Review: Siobhan Davies Dance Event

The renowned British choreographer, Siobhan Davies, brought her work to St Hilda’s College, Oxford for an inspiring event on a sunny Thursday afternoon in 3rd Week Trinity 2014.  Davies has created over 60 works to critical acclaim: twice-winning an Olivier Award, and others including Digital Dance Awards and a South Bank Show Award. Founding Siobhan Davies Dance in 1988, she has consistently worked closely with collaborating dance artists to ensure that their own artistic enquiry was part of the creative process.

At this event she spoke about and illustrated her core philosophy in her work, Manual, at the JDP. The event was no ordinary ‘dance performance’. It began in the auditorium of the JDP, when Davies briefly introduced her practice in conversation with her colleagues, Eckhard Thiemann, a curator, artistic director and international arts producer, and the dancer, Helka Kaski.

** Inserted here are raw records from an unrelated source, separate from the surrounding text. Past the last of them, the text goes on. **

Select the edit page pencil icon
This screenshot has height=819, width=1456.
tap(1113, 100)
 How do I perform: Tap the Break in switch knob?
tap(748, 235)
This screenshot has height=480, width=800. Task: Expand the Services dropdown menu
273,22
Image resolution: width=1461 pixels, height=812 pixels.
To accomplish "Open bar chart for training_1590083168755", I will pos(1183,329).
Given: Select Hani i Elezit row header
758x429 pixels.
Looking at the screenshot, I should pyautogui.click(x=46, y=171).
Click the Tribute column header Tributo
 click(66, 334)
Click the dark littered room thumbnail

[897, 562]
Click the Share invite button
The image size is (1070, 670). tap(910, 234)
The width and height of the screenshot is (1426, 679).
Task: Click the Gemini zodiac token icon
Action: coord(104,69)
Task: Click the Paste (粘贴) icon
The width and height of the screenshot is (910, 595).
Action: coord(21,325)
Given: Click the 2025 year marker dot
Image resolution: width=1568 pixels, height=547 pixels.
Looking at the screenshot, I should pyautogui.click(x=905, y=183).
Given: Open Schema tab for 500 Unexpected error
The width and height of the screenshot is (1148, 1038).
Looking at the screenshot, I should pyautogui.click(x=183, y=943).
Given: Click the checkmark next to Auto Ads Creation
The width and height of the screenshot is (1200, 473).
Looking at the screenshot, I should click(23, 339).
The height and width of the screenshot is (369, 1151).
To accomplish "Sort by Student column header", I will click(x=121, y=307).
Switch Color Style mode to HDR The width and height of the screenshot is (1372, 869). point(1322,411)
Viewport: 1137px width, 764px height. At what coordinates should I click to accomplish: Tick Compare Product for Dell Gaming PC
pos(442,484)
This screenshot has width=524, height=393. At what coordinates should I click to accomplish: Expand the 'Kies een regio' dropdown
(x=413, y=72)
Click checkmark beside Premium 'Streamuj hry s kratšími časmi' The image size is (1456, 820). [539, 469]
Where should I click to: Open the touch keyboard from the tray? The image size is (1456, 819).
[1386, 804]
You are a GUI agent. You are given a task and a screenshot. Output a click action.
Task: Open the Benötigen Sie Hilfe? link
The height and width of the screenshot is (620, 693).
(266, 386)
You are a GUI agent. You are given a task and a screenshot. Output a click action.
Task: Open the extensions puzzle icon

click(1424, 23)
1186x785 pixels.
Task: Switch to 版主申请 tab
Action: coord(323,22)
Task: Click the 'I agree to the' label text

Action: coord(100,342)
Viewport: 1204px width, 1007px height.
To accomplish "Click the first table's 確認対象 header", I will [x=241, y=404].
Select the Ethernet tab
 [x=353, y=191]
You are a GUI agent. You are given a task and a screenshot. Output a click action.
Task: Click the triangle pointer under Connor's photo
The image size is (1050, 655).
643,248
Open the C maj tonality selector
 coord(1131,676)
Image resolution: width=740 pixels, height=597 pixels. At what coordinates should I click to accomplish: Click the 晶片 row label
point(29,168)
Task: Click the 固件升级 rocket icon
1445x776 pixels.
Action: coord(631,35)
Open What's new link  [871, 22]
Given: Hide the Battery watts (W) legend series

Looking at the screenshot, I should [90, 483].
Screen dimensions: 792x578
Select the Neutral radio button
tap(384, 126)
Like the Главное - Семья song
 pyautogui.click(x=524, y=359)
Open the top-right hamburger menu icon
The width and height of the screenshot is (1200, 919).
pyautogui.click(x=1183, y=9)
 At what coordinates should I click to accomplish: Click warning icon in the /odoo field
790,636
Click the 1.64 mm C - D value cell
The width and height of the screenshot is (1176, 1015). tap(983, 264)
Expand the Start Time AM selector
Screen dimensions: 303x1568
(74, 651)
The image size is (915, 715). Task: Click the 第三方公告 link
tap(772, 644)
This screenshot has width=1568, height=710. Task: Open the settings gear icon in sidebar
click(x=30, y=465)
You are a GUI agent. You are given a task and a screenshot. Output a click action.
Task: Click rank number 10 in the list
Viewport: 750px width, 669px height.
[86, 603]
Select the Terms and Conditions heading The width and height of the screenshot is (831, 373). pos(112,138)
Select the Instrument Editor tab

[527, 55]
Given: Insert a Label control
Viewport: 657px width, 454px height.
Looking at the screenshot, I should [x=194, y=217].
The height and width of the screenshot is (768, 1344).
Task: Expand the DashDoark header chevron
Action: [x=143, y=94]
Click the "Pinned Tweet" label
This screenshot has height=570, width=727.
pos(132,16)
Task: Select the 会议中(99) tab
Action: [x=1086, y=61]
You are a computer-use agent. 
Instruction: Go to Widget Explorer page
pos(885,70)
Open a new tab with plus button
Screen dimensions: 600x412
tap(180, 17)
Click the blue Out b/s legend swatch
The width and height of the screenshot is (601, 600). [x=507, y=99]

Davies explained that the practical work to follow should be viewed as an art gallery installation. Helka then invited the audience to follow her out into the foyer, where she lay down on the floor and everyone gathered around to watch audience members instruct Helka on how to get up from the ground, and then how to get up from a seated position on a bench. Sounds simple – but far from it! The activity proved fascinating, as we began to realize just how sophisticated ordinary movement can be, how difficult it is to articulate to another person the most basic of physical activities, and how the process creates a stimulating dialogue between dancer and audience members.

The evening continued with a showing of an excerpt from Davies’s film (made with David Hinton), ‘All This Can Happen’ – inspired by the Robert Walser short story, ‘The Walk’ – another exploration of quotidian activity. The film was magical, showing its debt to expressionist cinema, and the role of the ‘flâneur’. Siobhan, Eckhard, and Helka then opened up the discussion to the whole audience – generating a stimulating and lively interaction between all present before we repaired outside for drinks on the lawn and more informal discussion. Davies’s extraordinarily articulate and thoughtful responses approached at times the level of the poetic. It was a truly engaging and mesmerizing event – a stimulating continuation of DANSOX’s enquiries.